An experimental antibacterial coating could enable contact wearers to leave lenses in their eyes for as long as 3 months.

BUG OFF. Bacteria thrive on uncoated lens (above) but not on one with a selenium coating (below). M. Grimson/Texas Tech Univ. Health Sciences Center

M. Grimson/Texas Tech Univ. Health Sciences Center

The new coating contains selenium, an element that produces chemical groups called superoxide radicals that kill bacteria, says Ted Reid of Texas Tech University Health Sciences Center in Lubbock, who presented the findings in Boston on Aug. 21 at a meeting of the American Chemical Society. Bacterial growth on contact lenses can limit wearing time and cause infection, which in severe cases leads to blindness.

Reid and his coworkers added common bacteria to silicone lenses, some of which had been coated with a molecule-thick layer of a selenium-containing compound. In these bench-top experiments, bacteria accumulated on the uncoated lenses but not on the coated ones, he reports.

To test the safety of the coated lenses, Reid and his colleagues placed them in rabbits’ eyes for 2 months. Each rabbit wore a coated lens in one eye and an uncoated lens in the other eye. There was no sign of eye damage from either lens, Reid reports.

Although toxic in large doses, selenium is beneficial in trace amounts in a person’s diet, Reid says. The selenium in one coated lens is about 1 percent the amount in a typical U.S. lunch, he notes. What’s more, the coating is chemically bound to the silicone lens, so it shouldn’t break free.

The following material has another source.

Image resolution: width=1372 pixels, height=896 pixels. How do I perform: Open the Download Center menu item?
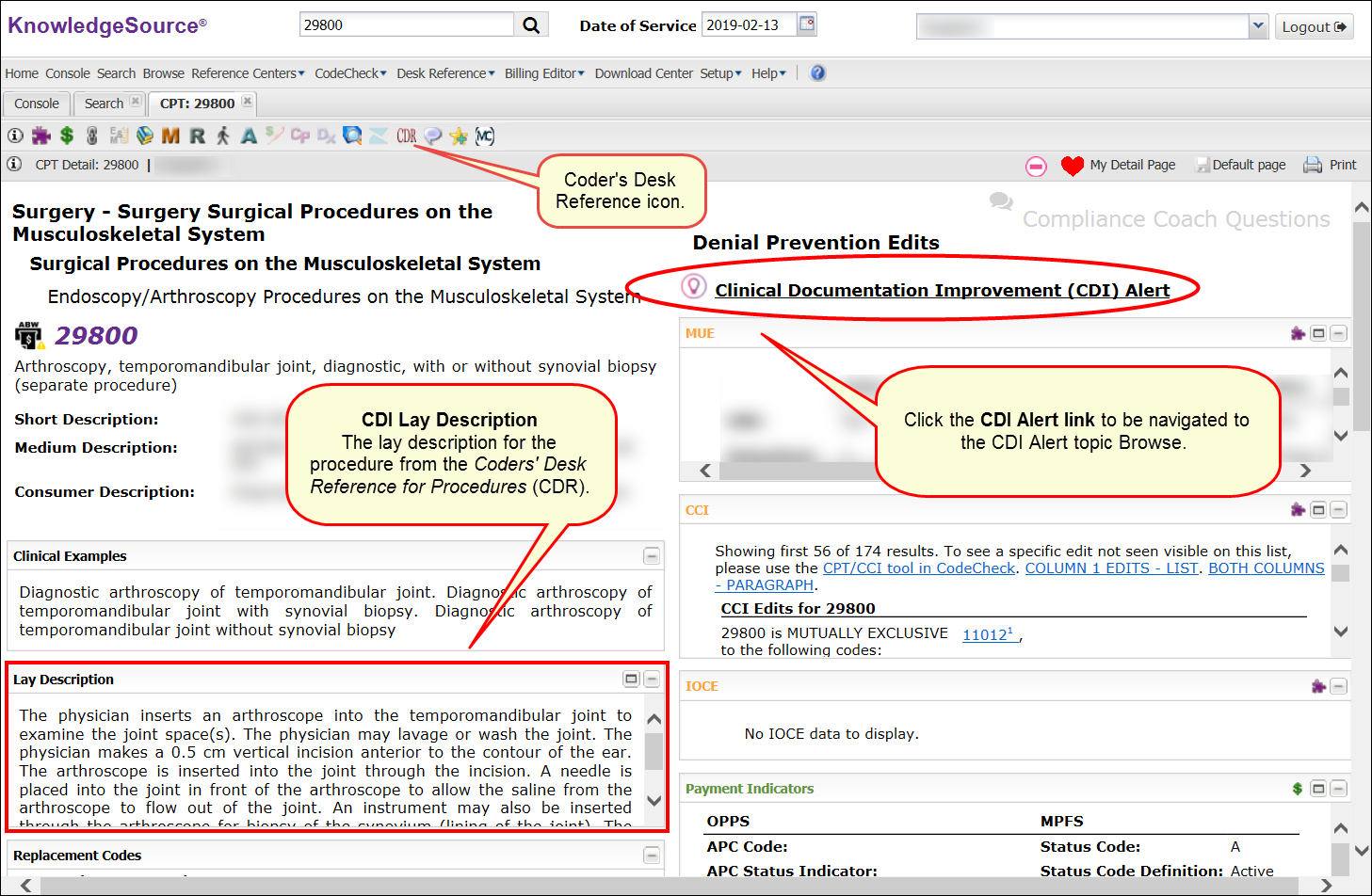643,73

Reid is confident enough in his coated lenses that he wore one in his own left eye for a week while wearing an ordinary silicone lens in his right eye. After the week, he removed the lenses and exposed them to bacteria in a laboratory dish. Only the coated lens repelled or killed the bacteria.

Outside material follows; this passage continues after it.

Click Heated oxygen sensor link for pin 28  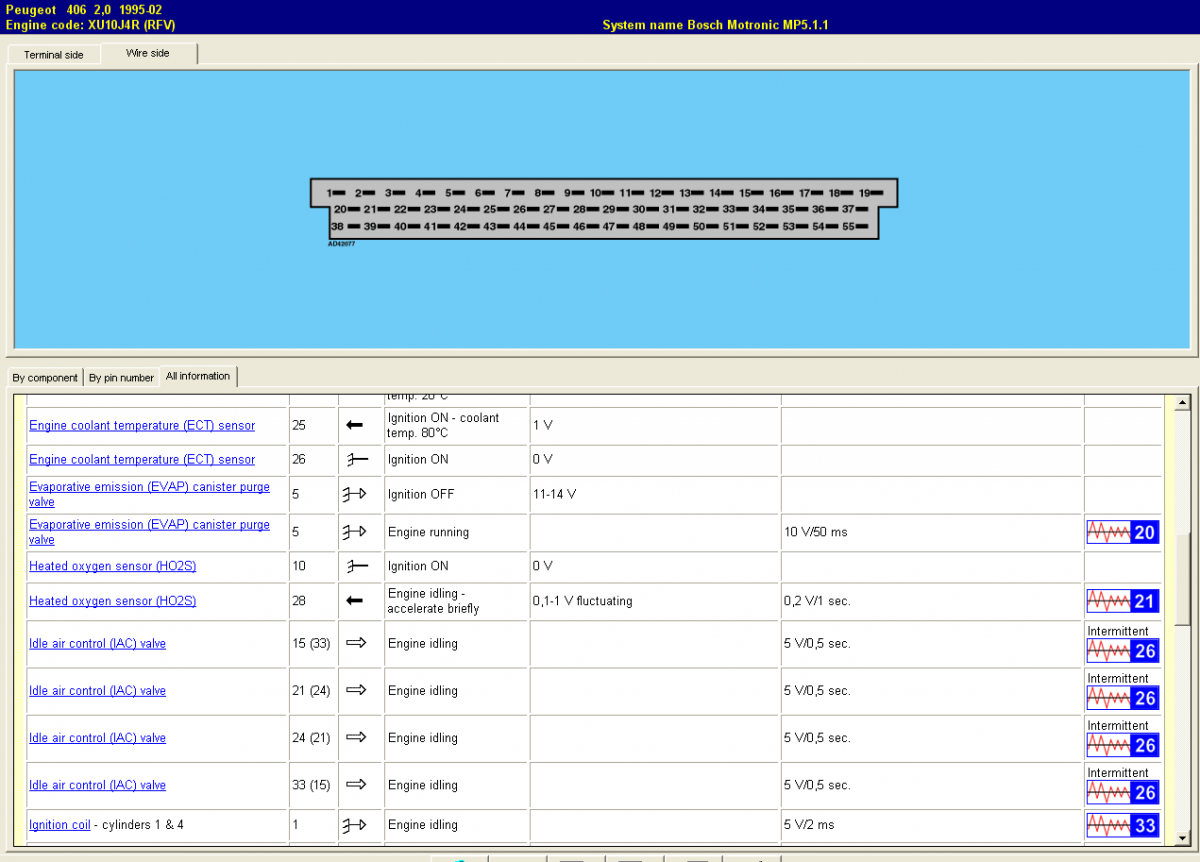point(112,601)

Reid next plans to wear selenium-coated lenses for a full month, he says.

“It’s cool stuff,” comments Jay Kunzler of Bausch & Lomb in Rochester, N.Y., who organized the session at which Reid presented the results. Yet while the selenium compound shows promise, Kunzler cautions that Reid’s research still has many hurdles before reaching commercial development. “He has to do a lot more work on it, but it’s a good first step,” says Kunzler.

Eventually, scientists might coat other bacteria-prone medical devices with the compound, adds Reid, who’s already working with companies that make catheters and heart valves. Bacterial infection is an even bigger problem for such medical implants than for contacts, he says.